Enfin, la médiation de la politique documentaire est essentielle à travers la communication de brochures ou du portail documentaire mais aussi des animations.

Sites Internet conseillés :
Site Poldoc : http://poldoc.enssib.fr/

 

Le décloisonnement
Jean-Luc VAL, de la médiathèque de Lomme (59) est intervenu sur le décloisonnement des collections et ses conséquences dans les acquisitions. Avant de réfléchir aux collections, il précise qu’il doit y avoir une réflexion sur le public. Ainsi, l’organisation de la médiathèque est thématique et par supports, contrairement au budget, ce qui demande une grande souplesse entre acquéreurs.
Le décloisonnement permet de faciliter le désherbage et assure une meilleure utilisation des budgets.
?Le décloisonnement peut également être approprié pour les adolescents qui demandent la présence d’une personne ressources (livres, musiques, cinéma)  ou pour de fonds particuliers, comme le cirque à la médiathèque de Lomme.
Le décloisonnement des documentaires jeunesse/adultes peut être approprié (à l’exception des documentaires tout-petits) aux petites structures.

         

Les classiques
Une table ronde sur les classiques en bibliothèque jeunesse, réunissant Elisabeth Rozelot (Présidente commission jeunesse ABF), Soizic Jouin (directrice de la bibliothèque Chaptal réseau des bibliothèques de Paris), Cécile Fauconnet et Nathalie Dannfald (bibliothèque de Bègles), inaugurait l'après-midi, .

Pour Soizic Joen, la bibliothèque jeunesse doit proposer les œuvres essentielles du patrimoine littéraire en tant qu’accompagnement de la culture, contrairement à une librairie qui propose 80% de nouvelles éditions. La bibliothèque fait office de mémoire vivante

Qu'est-ce qu'un « classique» ? Difficile à définir. Les œuvres lues à l’école ? Celles appréciées par les lecteurs qui sont présentées dans des revues professionnelles comme « Nous voulons lire ».
Soizic Jouin isole trois sortes de « classiques »  :
- Prescrits par le monde scolaire et les parents ou la tradition (inconscient collectif)
Proposés par les bibliothécaires inlassablement proposés et présentés : Claude Ponti, Roald Dahl, « L’armoire magique », « Moumine le troll », Astrid Lindgren
Choisis par les enfants : « Barbapapa »,  « Oui-Oui », « Martine », etc.

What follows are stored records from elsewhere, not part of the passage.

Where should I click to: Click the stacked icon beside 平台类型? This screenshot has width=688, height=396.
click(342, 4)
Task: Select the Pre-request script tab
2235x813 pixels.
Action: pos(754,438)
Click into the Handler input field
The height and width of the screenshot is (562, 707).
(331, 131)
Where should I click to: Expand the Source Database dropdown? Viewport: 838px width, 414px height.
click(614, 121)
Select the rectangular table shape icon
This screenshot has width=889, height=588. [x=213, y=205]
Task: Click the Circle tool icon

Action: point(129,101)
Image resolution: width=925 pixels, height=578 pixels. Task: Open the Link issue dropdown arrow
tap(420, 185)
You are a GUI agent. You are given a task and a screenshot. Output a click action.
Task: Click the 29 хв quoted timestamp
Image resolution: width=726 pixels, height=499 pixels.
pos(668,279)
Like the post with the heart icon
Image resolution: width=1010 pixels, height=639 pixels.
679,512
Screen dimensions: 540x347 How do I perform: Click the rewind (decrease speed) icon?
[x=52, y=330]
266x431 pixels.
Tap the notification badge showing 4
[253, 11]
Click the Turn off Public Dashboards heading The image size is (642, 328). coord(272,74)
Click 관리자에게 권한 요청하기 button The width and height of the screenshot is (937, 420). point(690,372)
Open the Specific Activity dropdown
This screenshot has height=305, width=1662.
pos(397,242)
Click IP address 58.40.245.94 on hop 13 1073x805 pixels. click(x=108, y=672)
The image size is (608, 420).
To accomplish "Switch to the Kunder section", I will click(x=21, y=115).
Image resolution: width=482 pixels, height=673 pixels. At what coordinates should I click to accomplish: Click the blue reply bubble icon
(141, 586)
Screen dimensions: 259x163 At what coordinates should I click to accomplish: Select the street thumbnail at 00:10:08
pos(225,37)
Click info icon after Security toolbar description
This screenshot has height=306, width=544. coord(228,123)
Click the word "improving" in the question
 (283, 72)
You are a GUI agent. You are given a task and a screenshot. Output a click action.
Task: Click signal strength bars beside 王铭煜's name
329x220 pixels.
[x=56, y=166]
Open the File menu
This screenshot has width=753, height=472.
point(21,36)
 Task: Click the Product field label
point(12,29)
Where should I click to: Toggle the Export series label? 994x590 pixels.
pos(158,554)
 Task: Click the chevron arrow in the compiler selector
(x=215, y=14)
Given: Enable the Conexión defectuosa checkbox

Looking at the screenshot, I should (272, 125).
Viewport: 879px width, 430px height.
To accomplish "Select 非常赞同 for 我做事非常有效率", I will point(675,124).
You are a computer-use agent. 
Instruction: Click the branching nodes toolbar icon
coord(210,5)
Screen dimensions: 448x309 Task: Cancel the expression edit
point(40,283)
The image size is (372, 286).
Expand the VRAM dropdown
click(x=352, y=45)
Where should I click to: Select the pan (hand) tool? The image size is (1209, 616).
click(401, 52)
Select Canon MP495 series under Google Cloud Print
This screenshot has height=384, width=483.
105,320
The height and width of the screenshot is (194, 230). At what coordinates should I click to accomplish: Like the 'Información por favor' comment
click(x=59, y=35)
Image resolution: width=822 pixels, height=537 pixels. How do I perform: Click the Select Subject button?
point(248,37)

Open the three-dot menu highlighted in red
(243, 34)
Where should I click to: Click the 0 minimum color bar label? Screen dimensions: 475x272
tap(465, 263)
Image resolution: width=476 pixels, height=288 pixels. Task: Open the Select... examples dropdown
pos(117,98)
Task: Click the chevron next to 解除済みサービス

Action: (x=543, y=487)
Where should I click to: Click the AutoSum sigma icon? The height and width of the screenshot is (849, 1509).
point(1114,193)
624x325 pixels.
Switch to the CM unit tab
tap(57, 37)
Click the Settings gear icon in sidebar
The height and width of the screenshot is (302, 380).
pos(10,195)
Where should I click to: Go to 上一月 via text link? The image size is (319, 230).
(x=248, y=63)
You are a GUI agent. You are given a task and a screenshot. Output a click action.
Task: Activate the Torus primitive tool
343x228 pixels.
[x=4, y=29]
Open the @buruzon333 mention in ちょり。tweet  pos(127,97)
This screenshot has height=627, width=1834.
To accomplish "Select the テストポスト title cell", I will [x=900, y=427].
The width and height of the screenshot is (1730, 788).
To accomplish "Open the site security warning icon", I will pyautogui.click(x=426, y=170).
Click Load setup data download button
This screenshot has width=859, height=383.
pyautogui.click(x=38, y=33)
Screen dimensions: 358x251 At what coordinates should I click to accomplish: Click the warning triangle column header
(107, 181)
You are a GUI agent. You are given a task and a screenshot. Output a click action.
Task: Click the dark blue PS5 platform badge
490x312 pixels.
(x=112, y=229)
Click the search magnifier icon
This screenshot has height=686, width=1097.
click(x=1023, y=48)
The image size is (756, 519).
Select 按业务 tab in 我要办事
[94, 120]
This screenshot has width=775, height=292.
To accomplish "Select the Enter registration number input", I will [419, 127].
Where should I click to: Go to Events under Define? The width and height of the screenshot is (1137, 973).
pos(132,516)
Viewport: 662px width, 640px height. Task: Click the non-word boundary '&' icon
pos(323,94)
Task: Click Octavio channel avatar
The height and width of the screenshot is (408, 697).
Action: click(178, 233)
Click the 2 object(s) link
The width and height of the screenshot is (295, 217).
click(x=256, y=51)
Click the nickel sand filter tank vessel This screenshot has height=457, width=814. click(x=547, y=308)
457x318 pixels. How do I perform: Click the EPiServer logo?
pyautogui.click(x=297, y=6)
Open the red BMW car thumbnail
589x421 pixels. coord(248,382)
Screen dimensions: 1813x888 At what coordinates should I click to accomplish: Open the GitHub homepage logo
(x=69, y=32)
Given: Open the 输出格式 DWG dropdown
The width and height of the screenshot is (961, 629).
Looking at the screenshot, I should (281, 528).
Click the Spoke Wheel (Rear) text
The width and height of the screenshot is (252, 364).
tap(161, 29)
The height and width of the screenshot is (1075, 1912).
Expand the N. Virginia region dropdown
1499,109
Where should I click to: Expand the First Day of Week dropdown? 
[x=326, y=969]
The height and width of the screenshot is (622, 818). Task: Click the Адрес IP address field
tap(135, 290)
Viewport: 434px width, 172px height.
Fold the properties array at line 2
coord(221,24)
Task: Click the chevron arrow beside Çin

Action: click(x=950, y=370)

Est-ce qu’un classique qui n’intéresse que les bibliothécaires est un classique ? interroge Soizic Jouin.
Elisabeth Rozelot  préconise, plutôt que le choix des bibliothécaires pas toujours en adéquation avec les attentes du public, une présentation thématique des documents jeunesse qui suscite l’envie et favorise le développement de la lecture.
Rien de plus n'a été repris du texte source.